» **Exercise**
Recast the data below as a JSON list of strings, one string per line, from the line containing "You are a computer-use" through the end of the data, skipping blank lines and leaving out the pictures.

(Saved entries)
******
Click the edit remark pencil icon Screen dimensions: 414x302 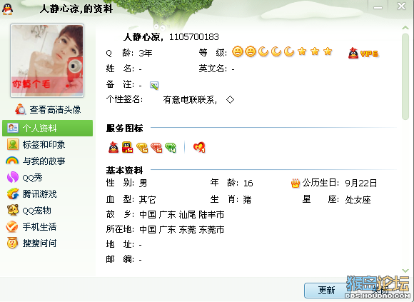coord(154,85)
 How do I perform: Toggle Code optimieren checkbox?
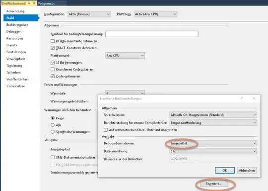53,76
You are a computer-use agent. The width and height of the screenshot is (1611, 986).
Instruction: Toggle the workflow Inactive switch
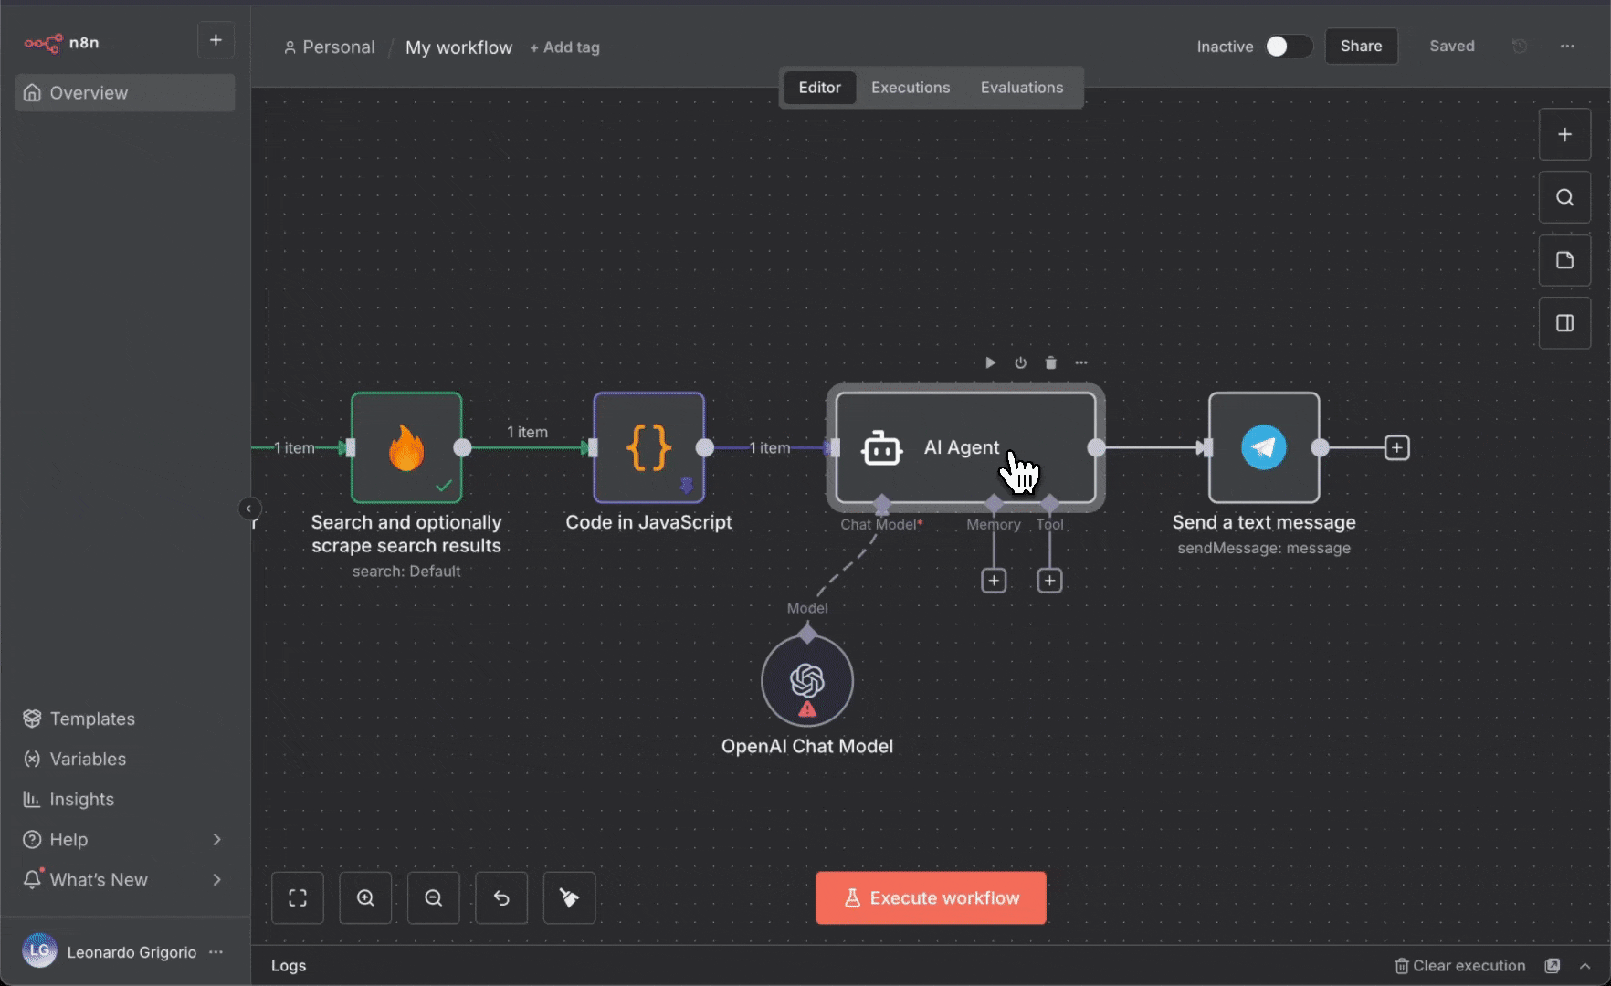pyautogui.click(x=1288, y=46)
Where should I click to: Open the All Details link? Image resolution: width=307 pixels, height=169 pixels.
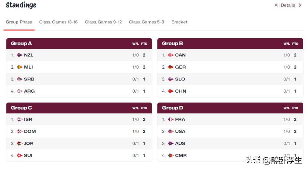[x=284, y=5]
******
» **Completed task**
[
  "You are a computer-use agent. The width and height of the screenshot is (1611, 986).",
  "Instruction: Toggle the workflow Inactive switch",
  "pyautogui.click(x=1288, y=46)",
  "Where should I click to: Open the All Details link? Image resolution: width=307 pixels, height=169 pixels.",
  "[x=284, y=5]"
]